Thursday, 7 February 2013

Micropropagation

Occasionally when a plant species is difficult to propagate with traditional methods or in danger of extinction, and in many cases very often both, we must place our faith in science and the lab-coated coves initiated in such sorcery! Micropropagation is the growing of plants from seed or tiny pieces of plant tissue in sterile, laboratory conditions, and is utilised to cultivate those dreadful nuisances that are indifferent to a tray of John Innes and a bit of bottom heat. Kew’s Micropropagation Unit was set up in 1974 and produces thousands of plants each year to repopulate endangered species in a series of labs dedicated to this cultivation.
 
Orchids are one of the success stories at Kew, with this plant family in particular need of specialist techniques. Although they often produce thousands of seeds orchids rely upon fungi in the soil for germination, as theses dust-like seeds lack an endosperm, the part of a seed where a small food store powers the initial stages of germination, before the first leaves are unfurled and photosynthesis becomes the main engine for plant growth. The soil fungi form a symbiotic relationship with the tiny seed, laying on the food that enables germination! This happy matrimony is undoubtedly heart-warming, but from a propagation perspective is insanely difficult to recreate in the potting shed, needing the usual temperature and moisture requirements plus that blasted fungi. As usual science holds the key with micropropagation enabling germination without fungus, in a process called asymbiotic germination that provides all of the nutrients that the fungus would normally supply. This propagation usually does not involve soil, but instead various cocktails of sugars, minerals and vitamins solidified in agar jelly, which holds the concoction together and gives the plants something to root into. The development and success of these techniques has resulted in the saving of species such as the beautiful Lady’s Slipper Orchid, Cypripedium calceolus, which had been reduced to one single specimen left in the wild but was repopulated and reintroduced in a collaboration between Kew and English Nature!
 
 
Cryopreservation is used to store plant tissue and seeds, freezing material at -196°C
(-320°F) in these sealed tanks with liquid nitrogen!

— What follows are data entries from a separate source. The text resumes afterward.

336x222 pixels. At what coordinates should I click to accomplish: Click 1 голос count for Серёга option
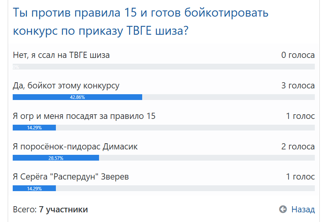301,177
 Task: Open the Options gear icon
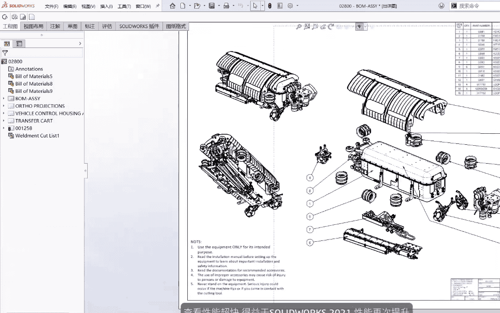point(290,6)
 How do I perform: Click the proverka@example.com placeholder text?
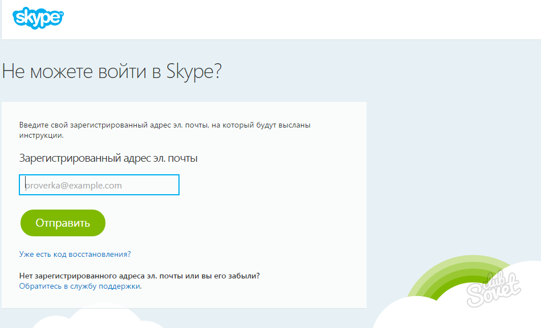point(74,186)
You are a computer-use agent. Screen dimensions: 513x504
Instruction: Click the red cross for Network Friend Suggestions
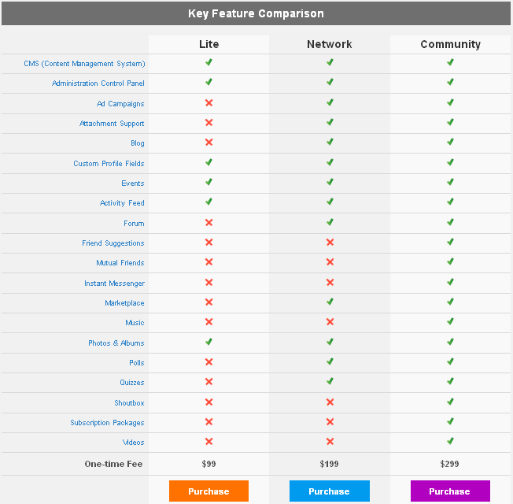330,243
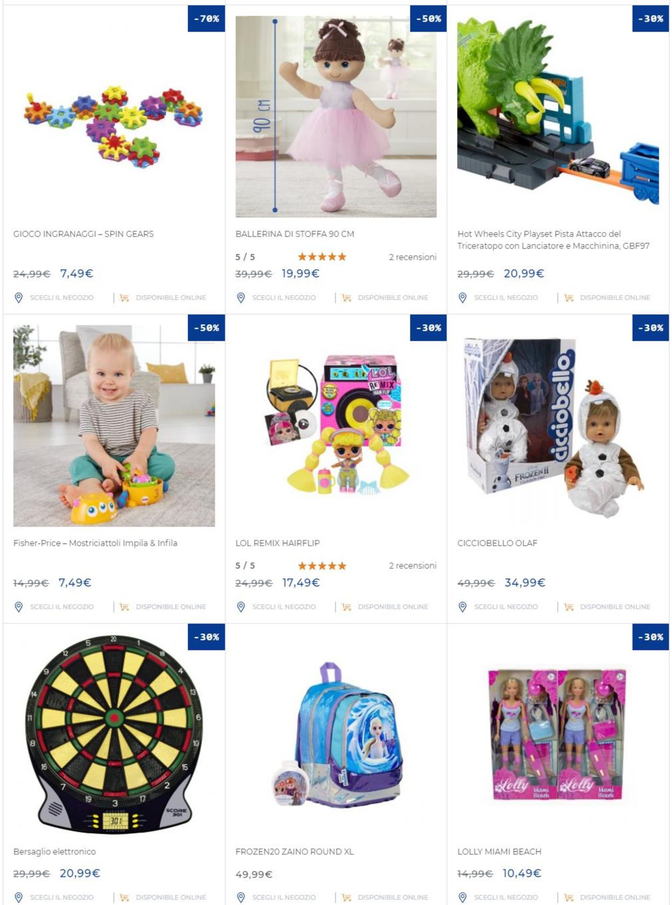Click the five-star rating of Ballerina di Stoffa

322,257
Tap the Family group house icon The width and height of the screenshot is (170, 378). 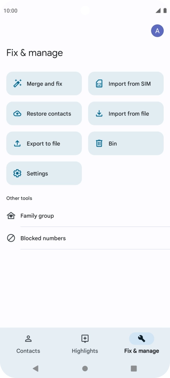pos(11,216)
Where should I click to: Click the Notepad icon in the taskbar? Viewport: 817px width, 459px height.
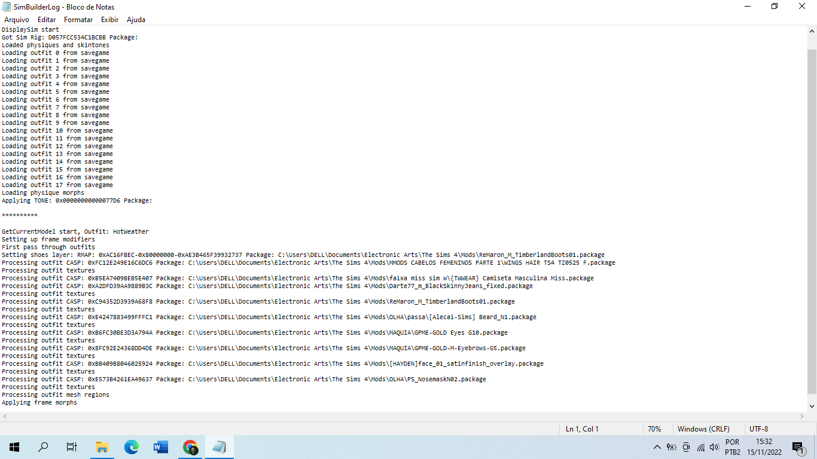coord(220,447)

Tiny orchid seed is smeared on to the agar jelly mixture


Sincere apologies for the quality of this image, but looking down the lens of a microscope we can see thin grains of orchid seed and the round, swelling seed that has already began to germinate


Eventually roots and shoots develop from the germinated seed



Seedlings are ‘potted on’ to glass jars, where they continue to develop before eventually being finally transferred to traditional soil potting mixtures and then reintroduced to the wild!


Micropropagation does not just involve seeds; here new shoots are developing on a miniature cutting


Some species are not terribly fond on the agar jelly cocktails, so a rough plug mixture is used instead


Even succulents can be raised with this method!


Carnivorous plants, Dionaea muscipula, can be seen here. As the nutrients in the agar mixture are used up, yellowing leaves on the plants indicate the time to pot on to a soil based medium


It’s propagation, but not as we know it!
 
A little off the beaten track, but I hope this offers an insight into some of the madness going on here at Kew! As an aside the good eggs over at Tweed Pig have kindly featured me in their ‘pin-up’ series, please click here to take a look.


5 comments:

Doc said...

Absolutely fascinating Bertie and congratulations on the pin-up.

Share my Garden said...

I've just had a peek at the Tweed Pig and have to say how very dapper, Bertie! I shall have to check out your suppliers and bring Himself a bit more up to the mark. I miss your wonderful images of Hidcote but imagine that Kew is an exciting place to be. And you'll be able to pop into a palm house if you need a warm up!. No gardening going on here as yet other than clearing up dead matter from the borders but I'm itching to get a spade into the soil.

Anonymous said...

So far over my head! And so fascinating!

Wife, Mother, Gardener said...

Loved seeing the microprop photos! And interesting to hear more about the process in Bertie-speak.

When my hubby & I watched Hidcote, we kept going back and forth during the early shots: "It's Bertie! Maybe not...umm... yes, it has to be... I think." Funny to try to identify someone from a thumbnail photo :)

Bertie Bainbridge said...

Greetings all! Glad this brief science detour was enjoyed.